Please reproduce everything from the line containing "This screenshot has width=1445, height=1155." down to the line containing "What do you see at coordinates (566, 1004)", replacing "colorbar-label" with "color-scale-label" and leaving the rest unchanged.

(Data excerpts)
* * * * * * * * *
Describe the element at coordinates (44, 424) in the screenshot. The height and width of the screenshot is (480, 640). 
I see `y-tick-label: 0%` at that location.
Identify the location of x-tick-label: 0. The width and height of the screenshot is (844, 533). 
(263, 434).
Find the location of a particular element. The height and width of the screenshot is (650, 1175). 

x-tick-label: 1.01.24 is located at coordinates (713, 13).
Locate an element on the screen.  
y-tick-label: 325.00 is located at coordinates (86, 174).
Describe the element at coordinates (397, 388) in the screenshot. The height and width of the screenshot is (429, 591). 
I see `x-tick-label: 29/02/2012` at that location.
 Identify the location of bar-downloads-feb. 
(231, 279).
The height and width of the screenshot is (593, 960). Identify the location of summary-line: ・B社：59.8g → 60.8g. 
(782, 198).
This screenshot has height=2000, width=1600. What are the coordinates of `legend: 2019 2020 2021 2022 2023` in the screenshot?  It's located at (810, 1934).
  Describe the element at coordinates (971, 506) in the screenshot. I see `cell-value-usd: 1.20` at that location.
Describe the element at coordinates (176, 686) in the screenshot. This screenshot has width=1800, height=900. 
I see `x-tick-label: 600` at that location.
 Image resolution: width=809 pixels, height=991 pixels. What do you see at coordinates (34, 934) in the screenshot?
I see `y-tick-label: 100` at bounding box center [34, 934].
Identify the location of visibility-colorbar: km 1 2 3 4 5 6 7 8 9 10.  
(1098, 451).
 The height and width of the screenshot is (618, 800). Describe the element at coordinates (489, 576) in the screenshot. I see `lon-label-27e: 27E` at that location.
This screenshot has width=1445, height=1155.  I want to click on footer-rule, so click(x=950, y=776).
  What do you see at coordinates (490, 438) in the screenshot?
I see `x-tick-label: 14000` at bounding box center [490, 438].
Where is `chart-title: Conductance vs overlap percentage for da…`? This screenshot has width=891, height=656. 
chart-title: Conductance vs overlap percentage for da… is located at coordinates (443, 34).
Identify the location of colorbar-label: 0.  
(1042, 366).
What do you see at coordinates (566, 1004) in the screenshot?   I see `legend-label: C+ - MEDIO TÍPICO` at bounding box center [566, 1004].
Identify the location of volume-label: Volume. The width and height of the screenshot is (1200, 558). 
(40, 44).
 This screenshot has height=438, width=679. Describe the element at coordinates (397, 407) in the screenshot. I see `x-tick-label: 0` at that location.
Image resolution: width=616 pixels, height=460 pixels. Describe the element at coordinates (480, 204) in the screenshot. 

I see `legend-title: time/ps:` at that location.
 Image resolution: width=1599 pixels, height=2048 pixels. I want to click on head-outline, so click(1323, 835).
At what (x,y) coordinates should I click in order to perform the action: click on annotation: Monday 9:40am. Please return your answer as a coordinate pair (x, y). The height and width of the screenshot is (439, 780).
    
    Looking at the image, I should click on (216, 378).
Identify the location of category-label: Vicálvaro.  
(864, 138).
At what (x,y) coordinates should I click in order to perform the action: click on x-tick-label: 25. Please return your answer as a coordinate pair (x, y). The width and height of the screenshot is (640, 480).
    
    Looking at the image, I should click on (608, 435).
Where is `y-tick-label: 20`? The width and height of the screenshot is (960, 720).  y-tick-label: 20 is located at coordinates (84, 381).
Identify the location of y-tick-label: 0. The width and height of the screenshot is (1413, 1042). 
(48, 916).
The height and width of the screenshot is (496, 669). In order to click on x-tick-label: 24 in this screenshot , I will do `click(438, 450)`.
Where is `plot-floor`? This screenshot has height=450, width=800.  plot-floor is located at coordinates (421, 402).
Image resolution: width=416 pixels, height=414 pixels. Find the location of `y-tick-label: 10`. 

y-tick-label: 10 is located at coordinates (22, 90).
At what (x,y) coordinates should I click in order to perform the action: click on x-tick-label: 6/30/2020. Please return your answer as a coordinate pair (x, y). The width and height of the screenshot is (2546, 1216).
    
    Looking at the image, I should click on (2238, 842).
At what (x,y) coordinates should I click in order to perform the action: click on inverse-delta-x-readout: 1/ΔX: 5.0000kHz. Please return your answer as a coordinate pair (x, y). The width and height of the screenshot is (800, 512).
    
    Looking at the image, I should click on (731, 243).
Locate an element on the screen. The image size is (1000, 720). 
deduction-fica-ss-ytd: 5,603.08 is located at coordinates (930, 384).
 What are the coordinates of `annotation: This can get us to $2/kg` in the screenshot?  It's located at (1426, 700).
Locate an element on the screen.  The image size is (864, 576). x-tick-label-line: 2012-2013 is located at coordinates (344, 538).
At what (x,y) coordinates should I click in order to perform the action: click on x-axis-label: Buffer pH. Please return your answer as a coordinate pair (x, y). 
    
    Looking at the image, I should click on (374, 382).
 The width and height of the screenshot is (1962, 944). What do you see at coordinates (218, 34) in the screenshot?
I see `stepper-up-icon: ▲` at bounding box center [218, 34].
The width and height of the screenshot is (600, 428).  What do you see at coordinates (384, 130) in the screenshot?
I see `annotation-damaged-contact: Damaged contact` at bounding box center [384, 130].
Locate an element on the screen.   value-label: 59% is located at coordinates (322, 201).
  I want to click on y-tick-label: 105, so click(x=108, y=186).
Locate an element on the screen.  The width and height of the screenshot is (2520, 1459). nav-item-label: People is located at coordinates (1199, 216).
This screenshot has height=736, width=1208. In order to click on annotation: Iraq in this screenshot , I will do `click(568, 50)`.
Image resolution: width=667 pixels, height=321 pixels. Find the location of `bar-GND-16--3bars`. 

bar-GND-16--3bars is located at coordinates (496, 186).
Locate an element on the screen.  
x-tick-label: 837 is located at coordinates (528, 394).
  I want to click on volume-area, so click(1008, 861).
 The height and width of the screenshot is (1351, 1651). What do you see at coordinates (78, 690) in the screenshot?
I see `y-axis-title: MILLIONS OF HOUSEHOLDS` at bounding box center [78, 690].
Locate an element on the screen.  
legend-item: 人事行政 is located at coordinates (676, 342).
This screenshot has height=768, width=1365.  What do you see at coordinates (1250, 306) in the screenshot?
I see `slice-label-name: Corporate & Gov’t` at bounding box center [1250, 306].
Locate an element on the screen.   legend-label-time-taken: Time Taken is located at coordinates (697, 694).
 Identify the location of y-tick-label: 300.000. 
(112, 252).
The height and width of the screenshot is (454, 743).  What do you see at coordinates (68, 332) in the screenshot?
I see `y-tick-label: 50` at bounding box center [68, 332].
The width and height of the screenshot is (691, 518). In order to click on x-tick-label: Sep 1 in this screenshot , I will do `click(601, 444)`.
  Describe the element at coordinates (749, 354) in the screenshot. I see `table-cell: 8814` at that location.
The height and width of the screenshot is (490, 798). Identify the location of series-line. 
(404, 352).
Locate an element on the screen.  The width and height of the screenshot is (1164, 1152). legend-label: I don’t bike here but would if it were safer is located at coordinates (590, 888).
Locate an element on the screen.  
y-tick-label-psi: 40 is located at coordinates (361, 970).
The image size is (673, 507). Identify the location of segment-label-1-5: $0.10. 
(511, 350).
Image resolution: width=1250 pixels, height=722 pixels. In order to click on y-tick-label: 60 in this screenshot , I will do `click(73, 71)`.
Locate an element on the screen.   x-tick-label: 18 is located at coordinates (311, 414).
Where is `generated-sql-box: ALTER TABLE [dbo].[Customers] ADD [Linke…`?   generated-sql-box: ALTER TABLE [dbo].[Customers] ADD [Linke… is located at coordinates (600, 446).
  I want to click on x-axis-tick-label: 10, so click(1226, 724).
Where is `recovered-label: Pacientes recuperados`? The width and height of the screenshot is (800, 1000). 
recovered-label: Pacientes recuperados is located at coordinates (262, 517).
* * * * * * * * *
◆ Task solution
This screenshot has width=1445, height=1155.  I want to click on footer-rule, so click(x=950, y=776).
  What do you see at coordinates (490, 438) in the screenshot?
I see `x-tick-label: 14000` at bounding box center [490, 438].
Where is `chart-title: Conductance vs overlap percentage for da…`? This screenshot has width=891, height=656. 
chart-title: Conductance vs overlap percentage for da… is located at coordinates (443, 34).
Identify the location of color-scale-label: 0.  
(1042, 366).
What do you see at coordinates (566, 1004) in the screenshot?   I see `legend-label: C+ - MEDIO TÍPICO` at bounding box center [566, 1004].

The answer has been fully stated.